■ **EXERCISE GOAL**: Beginning at the line that holds "You are a GUI", transcribe each line exactly through the end of the records, and leave any pictures out.

■ **SUPPLIED DATA**:
-*-*-
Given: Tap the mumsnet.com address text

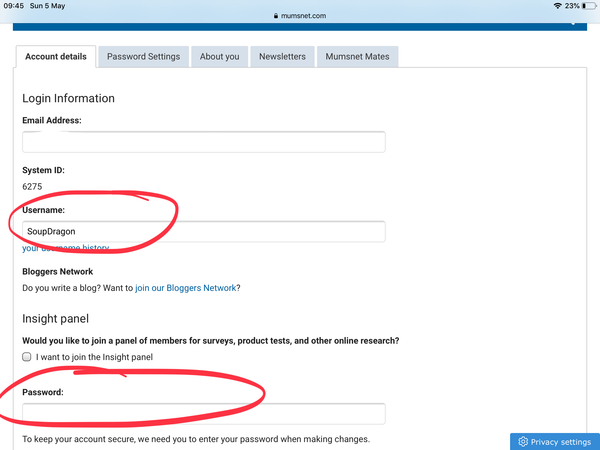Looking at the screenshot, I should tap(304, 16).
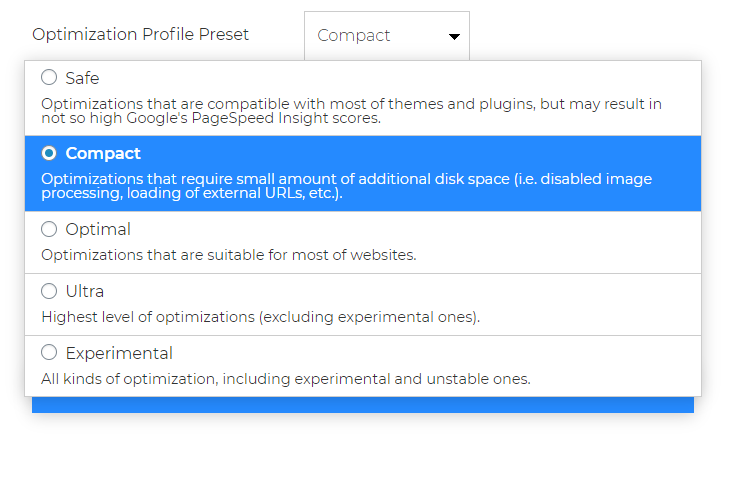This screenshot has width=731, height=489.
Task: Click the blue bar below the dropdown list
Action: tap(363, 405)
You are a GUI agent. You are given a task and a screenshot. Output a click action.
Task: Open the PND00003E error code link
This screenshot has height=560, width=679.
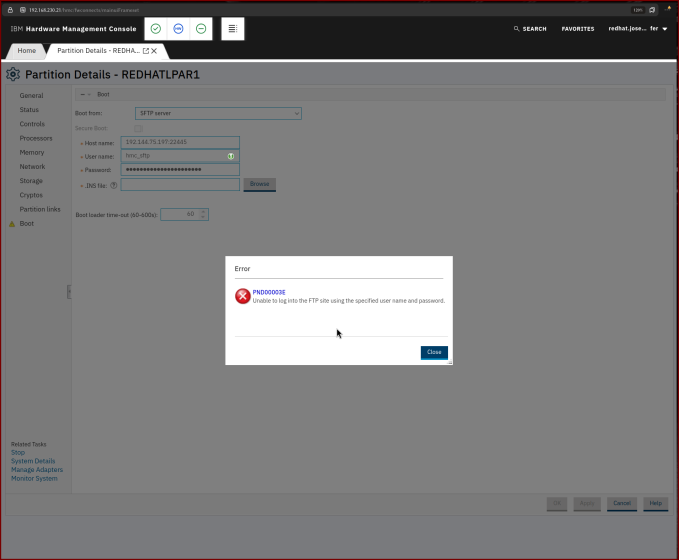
-*-*-
■ **OUTPUT BELOW**:
You are a GUI agent. You are given a task and a screenshot. Output a click action.
Task: Open the PND00003E error code link
This screenshot has height=560, width=679.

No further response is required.